David Harbour has compared the poor reception of Hellboy to that of Masters of the Universe. Released earlier this year, the comic book reboot’s box office tally didn’t even match its relatively modest $50 million budget, and was received poorly by both critics and audiences, with myriad criticisms including its disjointed plot, unwelcome attempts at comedy, inconsistent character development, and failed attempts to evoke stylings of the comics’ mythological mashup, with conflicting reports over the true cause of the film’s production woes.
In comparison, Masters of the Universe was also a big screen version of a beloved property, featuring the ‘80s ideal of masculinity He-Man battling his archenemy, the power-hungry sorcerer Skeletor.
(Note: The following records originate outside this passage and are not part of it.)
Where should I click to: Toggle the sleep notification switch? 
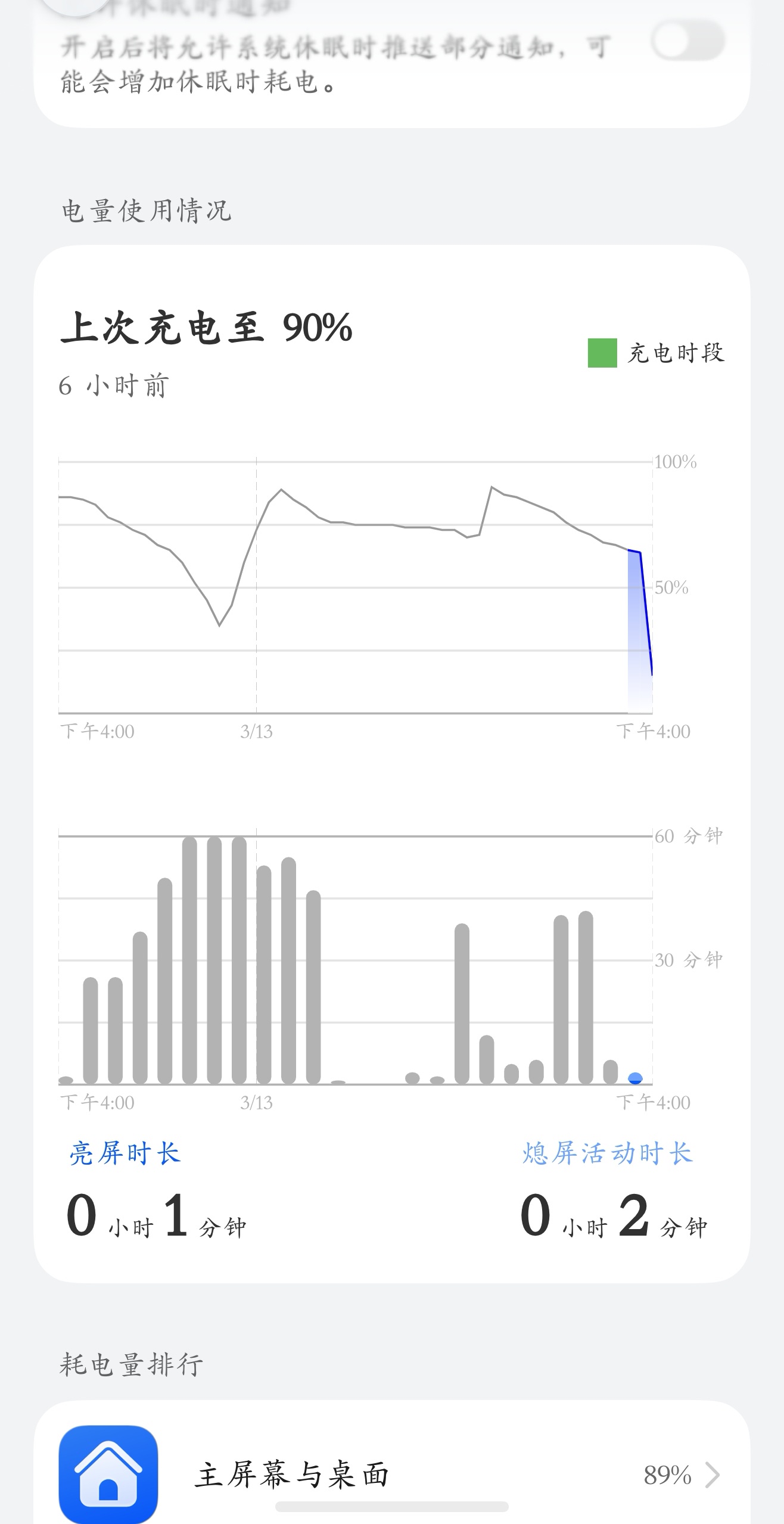coord(688,41)
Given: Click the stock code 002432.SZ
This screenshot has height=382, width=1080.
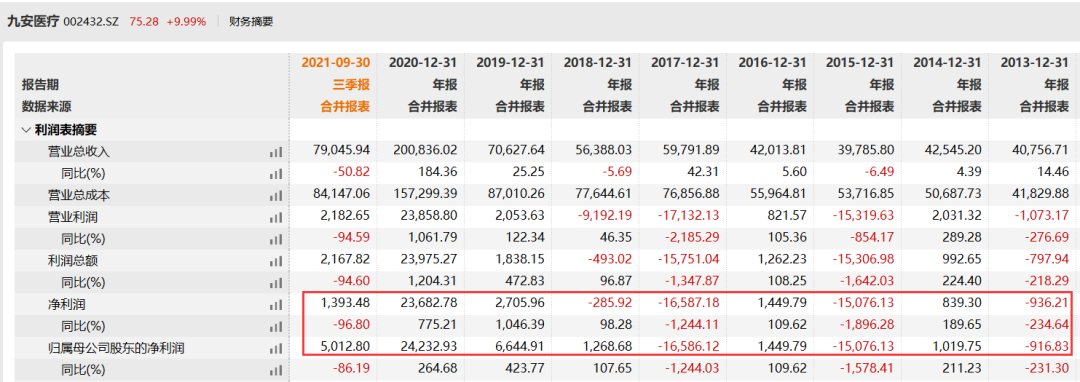Looking at the screenshot, I should click(x=91, y=21).
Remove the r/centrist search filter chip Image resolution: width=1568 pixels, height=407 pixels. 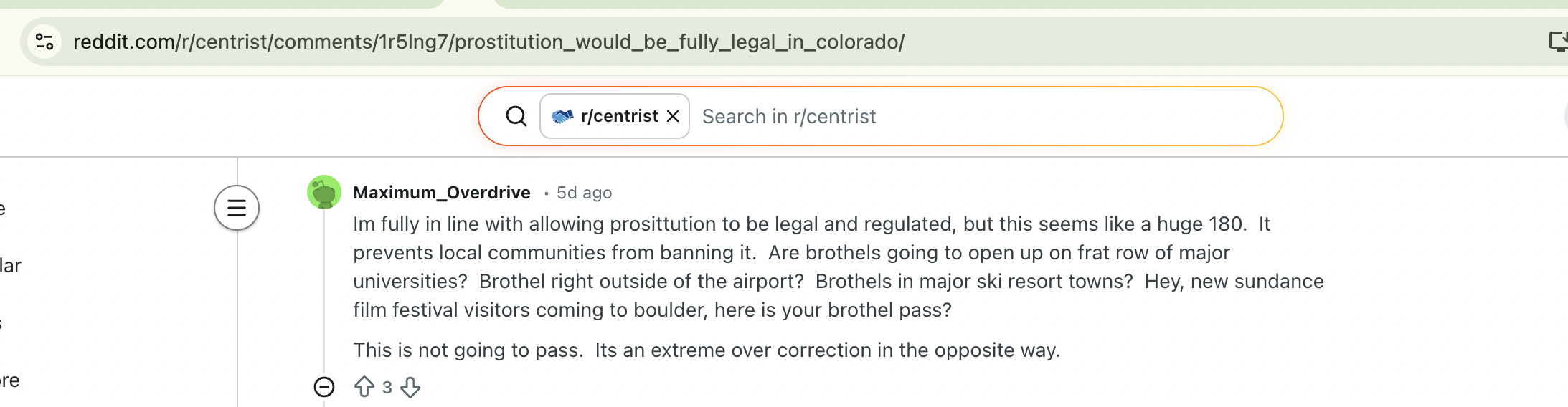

It too failed to perform, being poorly served by a generic and derivative story where its muscular and monosyllabic hero was seen as too similar to Conan the Barbarian and the hybrid of fantasy tropes and sci-fi technology as highly reminiscent of Star Wars, while the camp tone and unconvincing action only entertained on an ironic level. As He-Man, Dolph Lundgren’s acting was roundly criticized, it being only his third role after Ivan Drago in Rocky IV and bit part in James Bond flick A View to a Kill. Despite the film’s reputation, Frank Langella considers Skeletor one of his favorite roles he has ever played, and originally accepted the part due to his young son’s love of the property and the character.
Harbour’s comment was made in a video posted to the YouTube channel of Architectural Digest in the latest of a series showcasing celebrities’ multi-million-dollar homes. At 4:09, where Harbour shows a framed Masters of the Universe poster he mentions Langella’s role, played under heavy effects makeup. Harbour’s comment, “I like the fact that a really great actor that I admire can do a film in full prosthetics that wasn’t received very well,” tacitly references his own eponymous role in Hellboy, which similarly was under heavy prosthetics and a film roundly criticized for its numerous shortcomings.
The previous attempts at adapting Hellboy were far better received: Guillermo del Toro’s Hellboy and Hellboy: The Golden Army, released in 2004 and 2008 respectively. It remains a point of contention amongst fans that the Mexican director never got to make the final chapter in the trilogy, instead leaving them with a different version that ended up being vastly inferior.
It’s encouraging that Harbour is able to be grimly humorous about the reception Hellboy received, as he was genuinely disappointed that audiences didn’t take to it. With the critical and financial failure of the reboot, it’s highly unlikely we will see another attempt at a movie version for quite some time, if ever, which creates another parallel via a post-credits stinger of Masters of the Universe that promised a sequel that never materialized, the sets and costumes presumptuously created in advance instead being repurposed for Jean-Claude Van Damme clunker Cyborg.